## [PROBLEM DESCRIPTION]
Display every line in the rows below that contains the string "Select". Treat uppercase and lowercase letters as different.

## [SUPPLIED MATERIAL]
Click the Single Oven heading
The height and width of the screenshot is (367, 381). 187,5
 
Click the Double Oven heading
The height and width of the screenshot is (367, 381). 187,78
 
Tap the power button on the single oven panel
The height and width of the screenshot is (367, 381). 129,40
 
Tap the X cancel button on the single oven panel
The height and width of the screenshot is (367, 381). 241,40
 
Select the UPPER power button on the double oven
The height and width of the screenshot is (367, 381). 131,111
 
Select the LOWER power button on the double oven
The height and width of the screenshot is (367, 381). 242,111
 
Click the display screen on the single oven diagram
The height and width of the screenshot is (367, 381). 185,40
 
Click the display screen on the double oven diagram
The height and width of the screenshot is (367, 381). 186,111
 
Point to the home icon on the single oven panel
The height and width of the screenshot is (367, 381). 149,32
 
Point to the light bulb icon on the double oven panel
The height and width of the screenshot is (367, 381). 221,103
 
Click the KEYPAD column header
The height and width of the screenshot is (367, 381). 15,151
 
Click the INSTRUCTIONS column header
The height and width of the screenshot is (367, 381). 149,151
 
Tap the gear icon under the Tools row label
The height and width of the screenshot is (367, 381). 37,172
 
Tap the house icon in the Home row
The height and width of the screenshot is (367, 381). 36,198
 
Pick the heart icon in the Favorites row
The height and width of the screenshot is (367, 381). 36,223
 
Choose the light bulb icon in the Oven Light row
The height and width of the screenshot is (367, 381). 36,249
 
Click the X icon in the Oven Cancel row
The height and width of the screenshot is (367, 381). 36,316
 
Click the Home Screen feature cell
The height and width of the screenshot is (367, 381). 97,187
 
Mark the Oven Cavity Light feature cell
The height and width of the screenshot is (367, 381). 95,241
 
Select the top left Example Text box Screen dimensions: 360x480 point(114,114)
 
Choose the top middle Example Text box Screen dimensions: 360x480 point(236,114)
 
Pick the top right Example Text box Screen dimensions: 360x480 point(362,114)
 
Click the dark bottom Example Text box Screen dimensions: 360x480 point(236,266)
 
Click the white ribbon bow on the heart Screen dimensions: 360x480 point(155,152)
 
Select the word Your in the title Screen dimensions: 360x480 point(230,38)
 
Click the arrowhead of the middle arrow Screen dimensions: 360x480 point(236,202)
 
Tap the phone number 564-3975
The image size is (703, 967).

## [EXERCISE SOLUTION]
Select the UPPER power button on the double oven
Select the LOWER power button on the double oven
Select the top left Example Text box Screen dimensions: 360x480 point(114,114)
Select the word Your in the title Screen dimensions: 360x480 point(230,38)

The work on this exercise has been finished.